Page MenuHomeWildfire Games

Modified CFixedVector2D/3D that cache length to reduce calls to isqrt64(), plus a few other fixes
Needs ReviewPublic

Authored by DanW58 on Jan 23 2021, 8:17 AM.
This revision needs review, but there are no reviewers specified.



Using CFixedVector3D as example, it has 3 member, X, Y and Z. A member function Length() computes length as sqrt(x*x+y*y+z*z). The sqrt is computed in 64-bit precision, in code, and I see no way to optimize it off the bat. What I did was to add a fourth data member, L, that caches the computed length. A value of 0 for L means it probably needs to be updated. If it is zero when a call of Length() comes, I first check that X, Y and Z are not all zero; if they are, then L=0 is correct; otherwise L needs to be computed. If L is not zero I return it. Any non-const functions clear L to zero, to indicate that the cached value needs updating.

Test Plan

I'm new here, and fairly new to testing. However, it does compile, link and pass the standard 351 tests suite; plus it plays quite well.
Lint may give a warning of member L being mutable. It has to be, as the function Length() is declared const, but recalculation of L happens in Length().
Other than that, what this needs is profiling. The profiling could be done counting calls to isqrt64() over a minute. However, I'm not sure if a game playback would be a good way, as probably pathfinding is turned off during playbacks. I'm just guessing. Profiling of general performance of the engine might also be called for. FixedVector3D had no alignment padding in it; the new member, L, makes its size power of two, which should improve performance.

Diff Detail

Lint Skipped
Unit Tests Skipped

Event Timeline

DanW58 requested review of this revision.Jan 23 2021, 8:17 AM
DanW58 created this revision.
Freagarach set the repository for this revision to rP 0 A.D. Public Repository.Jan 23 2021, 8:18 AM
DanW58 updated this revision to Diff 15634.Jan 23 2021, 8:32 AM

Congrats on your first patch :)
A few general remarks:

  • Not everything is specified, but we have some general conventions here:
    • We write comments capitalised + dotted
  • from reading your forum posts, I believe you're used to 'older' C++, this has no real impact here but we're using C++17
  • we don't really do the "author: some comment" thing, though I guess you might intend those for review only. In that case, you can also leave inline comments on Phabricator.
  • you appear to have a few whitespace issues with the patch.
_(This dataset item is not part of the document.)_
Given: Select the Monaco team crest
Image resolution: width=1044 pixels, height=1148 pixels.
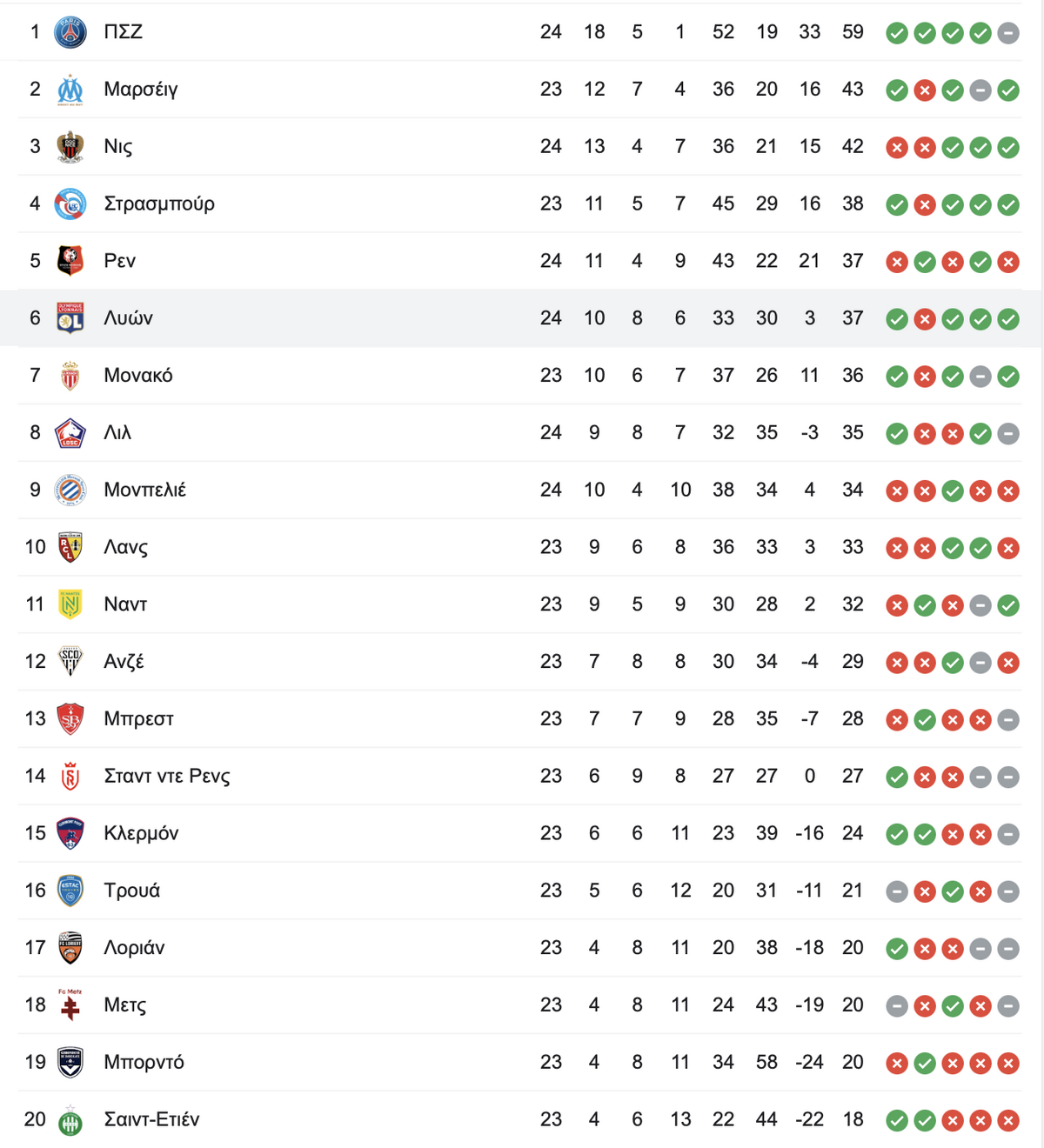Looking at the screenshot, I should pyautogui.click(x=70, y=376).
Now onto the patch, I think the idea has potential, but I don't think we'll merge it as is, it's a large diff that might have negative performance impacts because of the bigger size of the vector, and the performance improvements are muddied by that + the getters are just visual noise in many cases.
What I think you should try is to make another Fixed class that does this length maintenance, and use that one where your optimisation would bring benefits (of course, you'd have to find likely candidates).

To profile the game, you have a few options. The first thing to note is that replaying is deterministic and does run all the engine stuff that the game usually runs (replays are just a list of commands).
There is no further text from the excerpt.